This paper says that the price surge of Bitcoin in 2017 was not the result of a natural market movement rather it was the result of market manipulation.

This paper has been updated recently which reveals that one large whale has caused this price surge by using the stable coin Tether (USDT) in the transactions. And this large whale uses the Bitfinex crypto exchange for the transactions.

According to the Bloomberg report, Texas professor John Griffin stated:

Our results suggest instead of thousands of investors moving the price of Bitcoin, it’s just one large one. Years from now, people will be surprised to learn that investors handed over billions to people they didn’t know and who faced little oversight.

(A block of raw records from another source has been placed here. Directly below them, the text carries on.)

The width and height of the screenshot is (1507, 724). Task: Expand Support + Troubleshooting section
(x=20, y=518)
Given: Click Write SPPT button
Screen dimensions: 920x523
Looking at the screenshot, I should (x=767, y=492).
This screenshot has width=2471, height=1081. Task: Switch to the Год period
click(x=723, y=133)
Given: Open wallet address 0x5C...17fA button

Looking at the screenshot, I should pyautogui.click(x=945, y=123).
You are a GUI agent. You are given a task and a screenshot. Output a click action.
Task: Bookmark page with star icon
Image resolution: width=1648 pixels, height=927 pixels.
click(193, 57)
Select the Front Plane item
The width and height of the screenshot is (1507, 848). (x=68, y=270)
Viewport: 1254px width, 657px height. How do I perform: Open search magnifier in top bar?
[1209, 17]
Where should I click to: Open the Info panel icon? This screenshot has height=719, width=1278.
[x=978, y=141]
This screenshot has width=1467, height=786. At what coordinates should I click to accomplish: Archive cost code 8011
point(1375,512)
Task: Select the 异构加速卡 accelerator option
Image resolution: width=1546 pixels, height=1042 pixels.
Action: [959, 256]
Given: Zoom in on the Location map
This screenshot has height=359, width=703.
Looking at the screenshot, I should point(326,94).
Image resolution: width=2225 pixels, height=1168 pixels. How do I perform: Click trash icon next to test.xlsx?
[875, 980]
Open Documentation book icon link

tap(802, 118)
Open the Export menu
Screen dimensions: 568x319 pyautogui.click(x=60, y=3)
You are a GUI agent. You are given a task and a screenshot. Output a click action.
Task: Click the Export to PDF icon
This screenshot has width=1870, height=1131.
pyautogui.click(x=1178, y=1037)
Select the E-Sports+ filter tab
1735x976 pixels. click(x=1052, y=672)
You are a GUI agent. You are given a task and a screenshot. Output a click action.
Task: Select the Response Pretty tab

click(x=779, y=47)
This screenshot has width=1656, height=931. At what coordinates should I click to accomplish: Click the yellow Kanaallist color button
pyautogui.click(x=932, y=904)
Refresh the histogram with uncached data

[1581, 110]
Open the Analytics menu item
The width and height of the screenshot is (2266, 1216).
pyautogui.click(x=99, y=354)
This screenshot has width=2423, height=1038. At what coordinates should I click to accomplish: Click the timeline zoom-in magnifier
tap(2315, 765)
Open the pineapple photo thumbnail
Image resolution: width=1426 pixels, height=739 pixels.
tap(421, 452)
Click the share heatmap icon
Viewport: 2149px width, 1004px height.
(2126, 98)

Tether has been affecting bitcoin price in the past and has been under the accusations of market manipulation. The analyst says that each time Tether prints some batches of un-backed USDT and it is then used for bitcoin purchases and as a result price spikes.

This new paper suggests that this is unlikely due to a chance as it states:

This pattern is only present in periods following printing of Tether, driven by a single large account holder, and  not observed by other exchanges. Simulations show that these patterns are highly unlikely to be due to chance. This one large player or entity either exhibited clairvoyant market timing or exerted an extremely large price impact on Bitcoin that is not observed in aggregate flows from other small traders.

However, Tether has rejected this claim of being involved in manipulation and the main attorney of the company, Stuart Hoegner says that the paper is backed by poor data and calls it as foundationally flawed.